Why Can a Firm Like Samsung Do Well? Compare and Compete


Take a look at the product line graph of Samsung Electronics pictured here. As I am sure you know from entering any consumer electronics store, they have all sorts of entertainment systems including large TVs, a lineup of high-performance mobile phones, computers and peripherals, cameras, and even washers and dryers. In addition to that, they make many of the electronics that go into these devices, such as microprocessors, memory, and other semiconductor devices. For businesses they supply a broad range of communications equipment both wired and wireless. They are the archetypical diversified corporation that is not supposed to exist anymore and that in many economies (such as the U.S.) has been dismantled and sold at a profit. But they still hold together.

It is not because of friendships among managers – the way to get promoted is to do better than your peers, so it is a fiercely competitive company internally. Compare your performance with the nearest department, function, or division, and find a way to do better than it. But if the diversified corporation isn’t a way to bring people working on different but related businesses together in a somewhat friendly way, what is it for? The departments or divisions might as well be different corporations, because they would definitely compare and compete then too. In a recent paper in Administrative Science Quarterly, Oliver Baumann, J. P. Eggers, and Nils Stieglitz found a key to the answer. Interestingly, it is exactly through competition that such corporations can do well. They are unique because both the type of competition and awards from competition are nearly the opposite of what you see between independent companies.

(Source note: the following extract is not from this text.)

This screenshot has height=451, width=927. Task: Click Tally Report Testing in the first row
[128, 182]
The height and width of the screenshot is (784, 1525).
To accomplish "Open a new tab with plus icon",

The type of competition is nearly opposite because corporations that compete want to win the support of customers, but divisions that compete want to win the support of headquarters. The awards from competition are nearly opposite because customers provide cash from purchases, but headquarters provide budgets to operate and invest. The two are different because headquarters’ money can be directed into specific activities such as research and development, which helps the division explore new grounds. Customers’ money can do the same, but it has many other uses including the simple option of using it to spend more to win customers’ support for exactly the same products.

This matters because a smart headquarters knows that an ambitious division that wants to win can make smart and aggressive investments in technologies. Often these will be too ambitious, so the division ends up losing money, but there is a solution to that. As long as the corporation has divisions with complementary products, there is usually a benefit to some other division as well. What is required is complementarity among divisions so that both winner and loser investments for one division can become winner investments for the corporation. Look at the Samsung product line again. It is full of complementarity. There are devices using the same parts, exploiting similar intellectual property, and shaping complementary customer preferences. The diversified firm still has some life left if it remembers to compete, compare, and invest in technology.